▶ Text excerpt:
The 'Glorious' Procession of the last King Charles from the Tower of London

Date: 24 April 2023

Author: Alden Gregory

As the country prepares for the coronation of His Majesty King Charles III, our Curator of Historic Buildings, Alden Gregory, takes a look at the coronation of the last King Charles to sit on the throne and the last coronation in which the Tower of London played a starring role.

I have often stood on Tower Hill trying to imagine the scenes that took place there on 22 April 1661, for the coronation of King Charles II. That great swathe of open ground between the Tower of London and the City of London – a place synonymous with executions where the scaffold watched ominously over that morning’s proceedings – filled with men, women, and horses all in their finery. The febrile atmosphere, both tense and excited, cut through with the barked orders of the Officers of Arms, the jangle of horse harness, and the rehearsing of drums and trumpets.

A new King, Charles II, was to be crowned at Westminster Abbey the next day and, following the tradition established by his predecessor Richard II and maintained by almost every monarch since, he had chosen to stage a grand coronation procession through London to the Abbey.

Coronation Traditions and the Right to Rule

The traditions of the coronation bestow a sense of legitimacy on the new reign and publicly and triumphantly confirm the monarch’s right to rule. For Charles, who had only recently restored the monarchy following two decades during which the country had witnessed civil war, the execution of his father Charles I, and a long period in which Oliver Cromwell had ruled as Lord Protector, that legitimacy and his right to rule had been hard won. By adopting the old traditions, Charles was saying to his people that business as usual had been restored.

Portrait of Charles II by John Michael Wright

Image: Royal Collection Trust / © His Majesty King Charles III 2023

A Tower Fit for a King…?

▶ Direction: Please pick up the article on the 1661 coronation procession of Charles II from the Tower of London and continue it after its final heading, "A Tower Fit for a King…?".

▶ Dataset section:
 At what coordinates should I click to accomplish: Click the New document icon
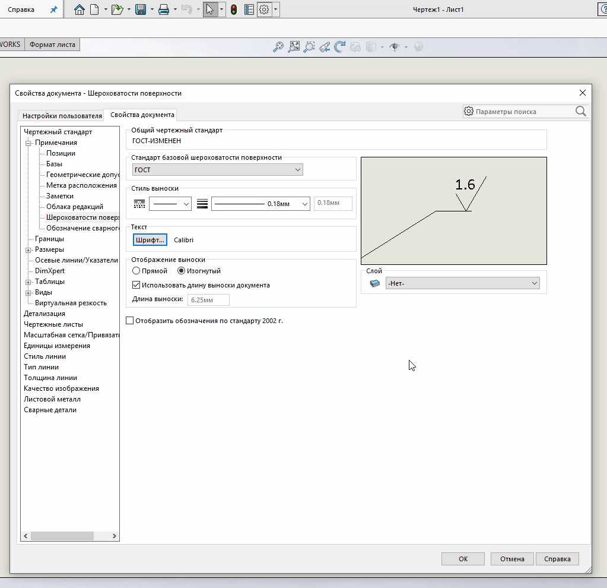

▶ Output for this task:
In the days before the procession, proclamations had been printed and distributed to the participants. As tradition demanded the Tower of London was to be the starting point for the procession, but the organisers had concerns about its capacity. It had been over 30 years since the Tower had last hosted a coronation procession and things had changed. The old royal palace at its centre had become ruinous and its buildings either pulled down or converted to storage, and new warehouses and workshops had begun to spring up in response to the Tower’s increasingly industrial and military functions.

To prevent the disorder of overcrowding, only the highest ranked nobility, courtiers, and their servants would be permitted entry into the Tower; the rest – many hundreds in number – were to assemble with their horses on Tower Hill by 8 o’clock in the morning, there to be organised into processional order by the Officers of Arms. The proclamation further insisted that no "unruly or striking Horse" was to be ridden in the procession. The organisers were keen that nothing should go wrong; for a coronation to confer the right sense of legitimacy on the new monarch it must go without a hitch.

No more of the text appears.